There should be nothing added to the liquid, not even ice. William claims that it helps address a myriad of stomach problems like bloating, constipation, digestion issues, and acid reflux.
He also noted that it could also be a cure for a number of illnesses including urinary tract infection, Lyme disease, sinus problems, and attention deficit hyperactivity disorder (ADHD).
Meanwhile, there are others who go as far as saying that the drink may be a “cure-all,” for diseases such as colitis, inflammation, high blood pressure, liver problems, high cholesterol, and even mental illness.
Is the Trend Worth Trying?
Dietician and “2 Day Diabetes Diet” author Erin Palinski-Wade explained that there is plenty of research that supports the claim that celery could help combat oxidative stress and reduce blood pressure and inflammation.
But, to say that the tonic can address serious health issues like the Epstein-Barr virus is a little far-fetched. The expert believes that these claims are not backed by any scientific research and are simply based on personal experiences.
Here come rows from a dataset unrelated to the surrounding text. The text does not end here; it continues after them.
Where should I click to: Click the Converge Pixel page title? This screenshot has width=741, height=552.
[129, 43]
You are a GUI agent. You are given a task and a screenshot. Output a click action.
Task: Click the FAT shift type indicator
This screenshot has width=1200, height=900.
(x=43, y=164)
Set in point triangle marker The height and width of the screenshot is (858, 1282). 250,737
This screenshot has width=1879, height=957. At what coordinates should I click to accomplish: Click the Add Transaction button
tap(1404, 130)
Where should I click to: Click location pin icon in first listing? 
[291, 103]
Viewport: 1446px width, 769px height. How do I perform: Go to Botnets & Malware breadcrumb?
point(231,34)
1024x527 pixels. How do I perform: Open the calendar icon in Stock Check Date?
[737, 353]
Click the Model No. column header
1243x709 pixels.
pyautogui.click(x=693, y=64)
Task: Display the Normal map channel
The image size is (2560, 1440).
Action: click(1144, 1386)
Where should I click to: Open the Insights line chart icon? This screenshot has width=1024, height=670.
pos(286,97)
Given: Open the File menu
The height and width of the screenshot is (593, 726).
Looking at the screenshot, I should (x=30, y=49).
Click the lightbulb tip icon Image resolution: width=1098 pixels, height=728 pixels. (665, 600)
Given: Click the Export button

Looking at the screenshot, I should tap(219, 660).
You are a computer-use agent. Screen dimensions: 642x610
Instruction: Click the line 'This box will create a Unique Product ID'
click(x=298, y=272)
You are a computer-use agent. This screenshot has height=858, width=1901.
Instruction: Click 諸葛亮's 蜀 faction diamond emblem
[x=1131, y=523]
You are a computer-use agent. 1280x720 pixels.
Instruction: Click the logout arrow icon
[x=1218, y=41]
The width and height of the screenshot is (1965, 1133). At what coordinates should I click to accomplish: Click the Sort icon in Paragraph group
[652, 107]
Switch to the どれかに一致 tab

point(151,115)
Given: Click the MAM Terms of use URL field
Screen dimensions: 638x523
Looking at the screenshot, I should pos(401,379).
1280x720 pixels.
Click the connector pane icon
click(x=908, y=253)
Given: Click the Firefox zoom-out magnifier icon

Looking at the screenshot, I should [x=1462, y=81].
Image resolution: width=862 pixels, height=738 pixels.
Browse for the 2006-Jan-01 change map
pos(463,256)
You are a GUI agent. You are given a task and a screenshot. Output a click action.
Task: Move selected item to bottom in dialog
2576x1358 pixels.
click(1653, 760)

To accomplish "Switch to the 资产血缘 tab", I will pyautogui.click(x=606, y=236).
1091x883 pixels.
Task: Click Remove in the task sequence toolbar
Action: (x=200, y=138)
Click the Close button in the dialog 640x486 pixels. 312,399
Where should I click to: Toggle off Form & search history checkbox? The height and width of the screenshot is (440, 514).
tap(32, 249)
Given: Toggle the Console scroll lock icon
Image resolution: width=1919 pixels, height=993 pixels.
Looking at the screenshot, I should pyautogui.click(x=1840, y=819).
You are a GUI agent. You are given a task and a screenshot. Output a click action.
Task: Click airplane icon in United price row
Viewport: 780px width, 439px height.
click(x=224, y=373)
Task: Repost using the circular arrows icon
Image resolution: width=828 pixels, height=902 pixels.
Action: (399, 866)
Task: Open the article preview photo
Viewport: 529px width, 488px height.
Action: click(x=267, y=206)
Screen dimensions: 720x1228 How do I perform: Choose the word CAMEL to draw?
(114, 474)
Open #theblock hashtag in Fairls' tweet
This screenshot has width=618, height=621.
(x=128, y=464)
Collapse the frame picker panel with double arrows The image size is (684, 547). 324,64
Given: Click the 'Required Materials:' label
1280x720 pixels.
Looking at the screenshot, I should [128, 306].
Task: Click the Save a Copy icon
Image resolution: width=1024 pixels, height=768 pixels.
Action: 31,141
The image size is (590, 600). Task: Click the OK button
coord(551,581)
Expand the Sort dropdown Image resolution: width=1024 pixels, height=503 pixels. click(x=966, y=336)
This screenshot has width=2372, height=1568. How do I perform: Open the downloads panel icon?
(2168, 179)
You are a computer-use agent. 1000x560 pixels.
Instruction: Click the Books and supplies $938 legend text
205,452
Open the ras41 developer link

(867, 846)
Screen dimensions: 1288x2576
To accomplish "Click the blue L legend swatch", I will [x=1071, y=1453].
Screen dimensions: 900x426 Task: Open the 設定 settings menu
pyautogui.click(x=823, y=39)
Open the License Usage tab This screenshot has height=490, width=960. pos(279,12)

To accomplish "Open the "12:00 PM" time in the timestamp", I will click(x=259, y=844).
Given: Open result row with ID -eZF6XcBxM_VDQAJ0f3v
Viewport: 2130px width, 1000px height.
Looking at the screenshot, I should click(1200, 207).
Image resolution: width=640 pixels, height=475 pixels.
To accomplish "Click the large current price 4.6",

Chef Devin Alexander echoes the same sentiment and said that even though celery, juiced or whole, is healthy, there is simply not enough proof that it works better than other vegetables.
She also questioned those who claim that they lost weight or achieved clearer skin after swapping unhealthy foods with celery juice.
According to her, it’s quite likely that the benefits were prompted by eliminating the bad foods instead of the celery juice itself.
As for the lack of scientific research, William believes that it is because there’s an undiscovered cluster salt in the stalky plant that could kill pathogens, or infection-causing bacteria and virus inside the body.
However, for Dr. Jill Baron, it is still too early to say if celery is effective or not because it isn’t simply studied as much as other fruits and vegetables like avocados and blueberries that are also proven to be beneficial for our health.
While experts have varying opinions on celery juice, the British Skin Foundation said that drinking 16 ounces of the neon green tonic on an empty stomach could bring about wrinkles and pre-mature aging, and even worse, it could increase your chance of acquiring skin cancer.
It explained that the vegetable contains “psoralens,” which heightens your skin’s sensitivity to UVA sunlight.
The organization’s spokesperson, Emma Wedgeworth, said that UVA sunlight is best for reducing psoriasis inflammation, but it could also cause a reaction on the skin once you sit out under the sun.